Irish doctor with too many thoughts, too little time and a blog that's supposed to check in on reality.

Saturday, March 12, 2005

The Trauma of the O'Hara family

From today's Irish Times: "'I went over to the house last Sunday and it was like a morgue. It's one of the most traumatic things that can happen to a parent: to have your children taken from you when you've done everything you possibly can to help and protect them. You don't need to be found guilty of anything. That's the most frightening thing of all.'"

This story says an awful lot about the role of the State in family life and the role of the State in helping those with disabilities to reach their full potential in society.
Without any particular procedure or informing the family beforehand, the State can come and take the children into care, because they have deemed in their infinite wisdom that they know best and they have the children's best interests at heart. Despite the State's superiority in deciding what's best for children with autism the State is unable or unwilling to provide the necessary extra care that these children need.

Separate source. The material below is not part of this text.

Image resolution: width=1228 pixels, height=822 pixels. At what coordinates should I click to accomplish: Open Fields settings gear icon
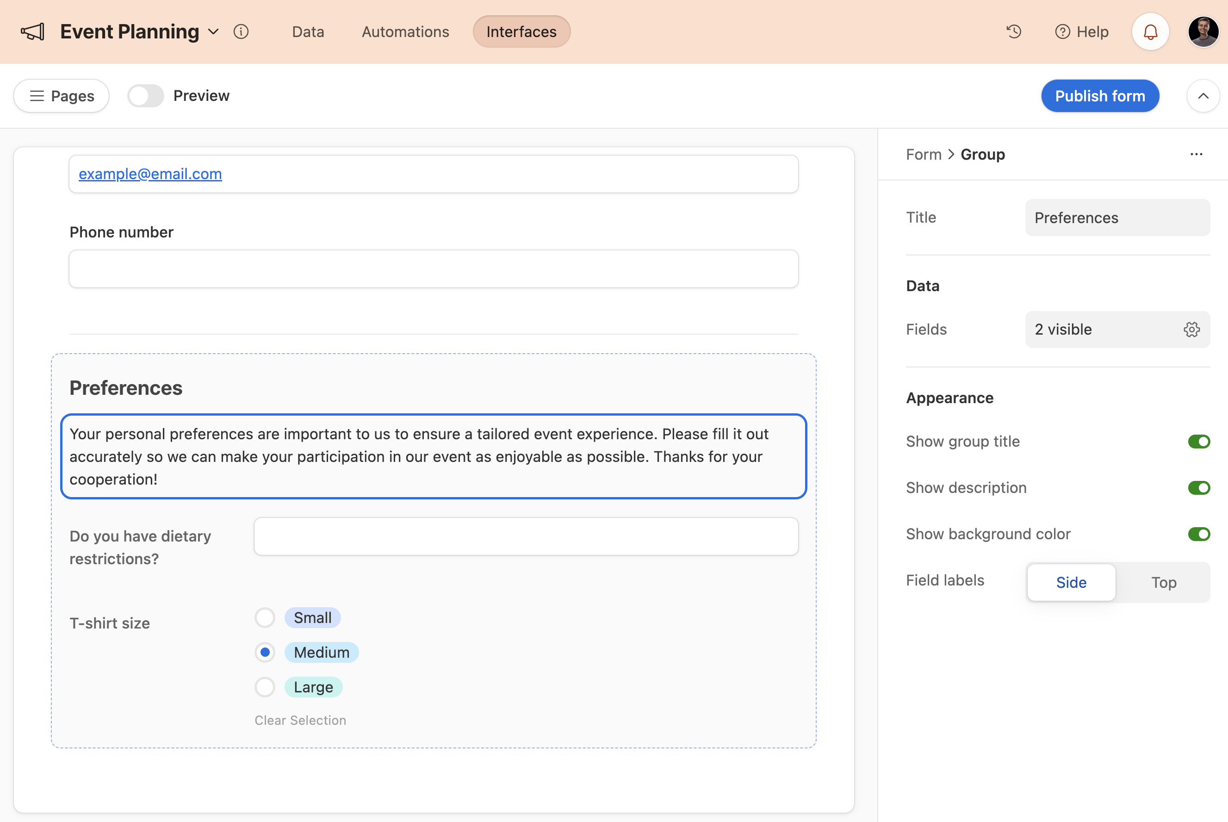(x=1191, y=330)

This is the true scandal in the Department of Health this week, not the Travers report.
The Travers report is indicative of the bureaucratic and static culture in the DoH for years where middle manager posturing overshadowed the needs of patients. The quiet desperation of a Meath family in searching valiantly for the little extra care that their children need and deserve contrasts sharply with the opportunistic calls of the opposition for Martin's resignation over Travers when they should be screaming and shouting so no other family should spend a week like the O'Haras.